Why will this conversation matter? What needs to be explored? How might a conversation illuminate new perspectives on this?

 

Don't Have a Goal

Most ventures go better when we have an idea of where we want them to go. As Walt Disney’s brother said of his accomplishment, “because he could see it, we all can now see it.” Clear targets are easier to reach. Goals and objectives have become part of our culture.

But should a conversation have a predefined goal? If a conversation is real, it must be open to what ever comes up. If one has a predefined outcome in mind, we end up with a presentation or worse – manipulation. Yet, conversations that float all over the place and go nowhere can take the wind out of our sails.

 

Have an Intention

In conversation, it is better to have clear intentions than fixed goals. While the path to hell is littered with good intentions, the path to good conversation is illuminated by intention. Having clear intentions means setting a direction, but not a destination. Intentions allow for exploration that may discover things that are different and better than what is expected. This search goes beyond looking for solution X. Seek and ye shall find – but ensure that you are not too focused on your own hypothesis or a detail that is too incremental.

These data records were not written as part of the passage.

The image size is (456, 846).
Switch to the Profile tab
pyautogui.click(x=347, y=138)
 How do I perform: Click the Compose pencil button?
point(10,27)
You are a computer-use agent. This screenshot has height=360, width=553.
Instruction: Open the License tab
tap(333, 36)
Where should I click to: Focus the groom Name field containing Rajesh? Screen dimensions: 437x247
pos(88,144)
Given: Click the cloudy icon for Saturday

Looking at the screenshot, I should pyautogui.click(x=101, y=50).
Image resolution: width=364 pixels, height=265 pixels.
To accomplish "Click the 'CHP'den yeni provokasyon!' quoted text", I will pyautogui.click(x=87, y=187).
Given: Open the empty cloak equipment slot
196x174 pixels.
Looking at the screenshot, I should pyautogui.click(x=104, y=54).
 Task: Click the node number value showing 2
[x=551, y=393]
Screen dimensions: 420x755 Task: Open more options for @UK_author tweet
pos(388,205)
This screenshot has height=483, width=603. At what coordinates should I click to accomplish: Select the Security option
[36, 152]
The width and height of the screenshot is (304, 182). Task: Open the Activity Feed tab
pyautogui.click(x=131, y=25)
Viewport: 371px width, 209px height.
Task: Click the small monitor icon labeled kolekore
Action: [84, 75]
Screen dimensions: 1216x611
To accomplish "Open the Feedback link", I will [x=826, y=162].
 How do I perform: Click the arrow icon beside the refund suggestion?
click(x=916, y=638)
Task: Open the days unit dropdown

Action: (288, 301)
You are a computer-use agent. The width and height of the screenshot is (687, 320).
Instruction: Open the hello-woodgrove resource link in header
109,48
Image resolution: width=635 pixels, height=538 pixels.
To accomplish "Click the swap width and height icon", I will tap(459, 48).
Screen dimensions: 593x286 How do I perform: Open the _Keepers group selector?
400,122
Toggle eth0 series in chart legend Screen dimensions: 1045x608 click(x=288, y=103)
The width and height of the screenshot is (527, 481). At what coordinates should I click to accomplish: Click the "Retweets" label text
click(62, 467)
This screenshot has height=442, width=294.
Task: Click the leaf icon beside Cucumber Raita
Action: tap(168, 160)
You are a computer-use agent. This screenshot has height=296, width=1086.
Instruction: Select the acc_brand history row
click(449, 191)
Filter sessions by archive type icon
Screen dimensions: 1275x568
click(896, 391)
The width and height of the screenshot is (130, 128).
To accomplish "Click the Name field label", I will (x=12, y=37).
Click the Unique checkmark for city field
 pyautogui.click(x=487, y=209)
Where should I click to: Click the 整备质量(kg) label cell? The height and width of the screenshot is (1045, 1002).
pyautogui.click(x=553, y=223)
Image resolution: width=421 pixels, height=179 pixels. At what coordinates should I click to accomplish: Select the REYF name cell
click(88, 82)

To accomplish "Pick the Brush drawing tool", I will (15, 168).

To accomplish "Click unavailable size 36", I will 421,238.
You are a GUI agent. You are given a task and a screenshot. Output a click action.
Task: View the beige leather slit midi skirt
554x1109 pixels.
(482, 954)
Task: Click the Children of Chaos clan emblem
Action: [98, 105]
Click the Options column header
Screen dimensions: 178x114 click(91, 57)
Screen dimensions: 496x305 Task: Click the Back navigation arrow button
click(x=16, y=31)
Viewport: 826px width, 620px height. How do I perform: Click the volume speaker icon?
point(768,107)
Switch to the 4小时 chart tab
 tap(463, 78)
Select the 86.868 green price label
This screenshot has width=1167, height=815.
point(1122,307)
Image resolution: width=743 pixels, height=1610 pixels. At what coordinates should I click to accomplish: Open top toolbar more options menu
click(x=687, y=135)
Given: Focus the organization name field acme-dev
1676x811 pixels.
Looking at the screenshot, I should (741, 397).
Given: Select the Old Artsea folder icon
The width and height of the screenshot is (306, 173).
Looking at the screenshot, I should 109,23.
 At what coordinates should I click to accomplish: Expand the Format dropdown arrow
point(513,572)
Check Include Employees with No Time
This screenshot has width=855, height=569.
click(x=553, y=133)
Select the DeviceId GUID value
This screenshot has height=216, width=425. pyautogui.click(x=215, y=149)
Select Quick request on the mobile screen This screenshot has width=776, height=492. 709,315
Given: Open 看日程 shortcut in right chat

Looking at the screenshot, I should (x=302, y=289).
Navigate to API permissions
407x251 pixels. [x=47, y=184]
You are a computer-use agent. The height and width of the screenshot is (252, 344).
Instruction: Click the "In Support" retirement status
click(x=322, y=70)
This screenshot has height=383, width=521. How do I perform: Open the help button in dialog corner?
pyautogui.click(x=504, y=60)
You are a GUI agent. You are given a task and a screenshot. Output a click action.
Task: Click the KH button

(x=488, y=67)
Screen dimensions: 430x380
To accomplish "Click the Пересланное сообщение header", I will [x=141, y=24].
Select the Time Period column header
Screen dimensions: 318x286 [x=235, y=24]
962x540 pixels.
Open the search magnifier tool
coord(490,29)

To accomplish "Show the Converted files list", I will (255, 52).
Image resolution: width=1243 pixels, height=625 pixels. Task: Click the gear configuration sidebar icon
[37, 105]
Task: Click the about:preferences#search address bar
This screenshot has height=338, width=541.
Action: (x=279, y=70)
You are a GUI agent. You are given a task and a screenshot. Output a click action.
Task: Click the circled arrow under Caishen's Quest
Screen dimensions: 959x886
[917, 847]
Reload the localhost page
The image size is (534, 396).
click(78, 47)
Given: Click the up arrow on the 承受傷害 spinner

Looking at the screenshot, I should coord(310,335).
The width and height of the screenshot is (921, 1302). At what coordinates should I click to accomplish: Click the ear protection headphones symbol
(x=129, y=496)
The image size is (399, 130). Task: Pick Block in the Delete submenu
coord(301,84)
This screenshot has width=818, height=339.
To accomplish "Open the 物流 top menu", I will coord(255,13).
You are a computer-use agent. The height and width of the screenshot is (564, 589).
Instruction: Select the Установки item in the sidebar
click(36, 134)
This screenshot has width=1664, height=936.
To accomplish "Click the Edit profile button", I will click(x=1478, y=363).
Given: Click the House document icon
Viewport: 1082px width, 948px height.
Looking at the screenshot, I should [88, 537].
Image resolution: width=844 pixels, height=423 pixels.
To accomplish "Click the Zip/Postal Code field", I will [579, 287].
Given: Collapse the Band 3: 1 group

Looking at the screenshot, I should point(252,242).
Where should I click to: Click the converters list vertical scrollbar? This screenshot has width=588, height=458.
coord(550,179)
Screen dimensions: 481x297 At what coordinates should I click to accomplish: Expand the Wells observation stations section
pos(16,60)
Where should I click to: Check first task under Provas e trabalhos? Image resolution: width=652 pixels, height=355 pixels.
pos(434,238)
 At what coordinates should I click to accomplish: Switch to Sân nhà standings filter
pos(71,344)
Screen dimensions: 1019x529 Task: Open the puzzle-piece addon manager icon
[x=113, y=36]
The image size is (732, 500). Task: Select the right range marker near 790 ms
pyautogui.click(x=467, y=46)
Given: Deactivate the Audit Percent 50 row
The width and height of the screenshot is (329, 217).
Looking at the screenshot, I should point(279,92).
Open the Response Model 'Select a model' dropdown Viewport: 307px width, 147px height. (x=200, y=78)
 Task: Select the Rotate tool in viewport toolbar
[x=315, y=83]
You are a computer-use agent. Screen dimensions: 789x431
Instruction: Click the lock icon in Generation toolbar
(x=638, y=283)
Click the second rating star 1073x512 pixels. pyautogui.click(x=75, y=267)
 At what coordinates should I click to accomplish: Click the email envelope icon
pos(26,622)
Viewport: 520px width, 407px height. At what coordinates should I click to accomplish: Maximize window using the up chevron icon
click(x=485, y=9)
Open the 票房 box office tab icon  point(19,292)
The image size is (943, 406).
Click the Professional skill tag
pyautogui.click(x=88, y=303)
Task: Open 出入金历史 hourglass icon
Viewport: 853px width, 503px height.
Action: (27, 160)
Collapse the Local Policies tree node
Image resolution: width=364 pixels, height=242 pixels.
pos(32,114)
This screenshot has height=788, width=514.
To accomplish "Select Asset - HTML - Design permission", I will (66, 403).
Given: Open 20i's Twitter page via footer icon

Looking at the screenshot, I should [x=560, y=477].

Conversations become great when they are surprising, challenging, fresh. If you are just going through the motions, it will never feel invigorating; and if it is not invigorating, then it is not a great conversation. How would you phrase your intention?

My intention is to explore the nature of conversation.”
Our intention is to uncover insights into the motivations of our people.”
The shared intention here is to understand social responsibility in our community”

 

Intentions Eat Goals

CASE: Conversation About Collaboration

Getting people to work together can be difficult in the best of times, but in a decentralised organisation where people are divided by topics, geographies and reporting lines, it can be near impossible. When one manager "Mario" set out to make collaboration a reality despite people having no incentive for it, he did so by setting a clear intention and inviting people into conversation.

Mario explained to a hand-picked team of peers that “Our intention is to jump over the ‘not invented here syndrome’ and innovate by learning from each other.” This was a radical departure from their command and control culture, and implied putting a stop to territorial-ism, distrust and the fear of the unknown. There was no road-map. If he had presented a plan to his peers, it most definitely would have been shot down. But by inviting them into conversation, they moved into the space of collective intelligence and exploration.

Mario's intuition was right, and the group built many bridges across their 30,000 person organisation. The most successful programme that emerged from these conversations were the “Best Practice Awards” which highlighted innovative projects and people and served as an inspiration for chain reaction that went well beyond their original intention.

What was first seen as a ‘why are we here talking about something so abstract’ became a conversation that marked a turning point in the organisation’s history. The conversation, with its ambitious intention, reshaped their culture.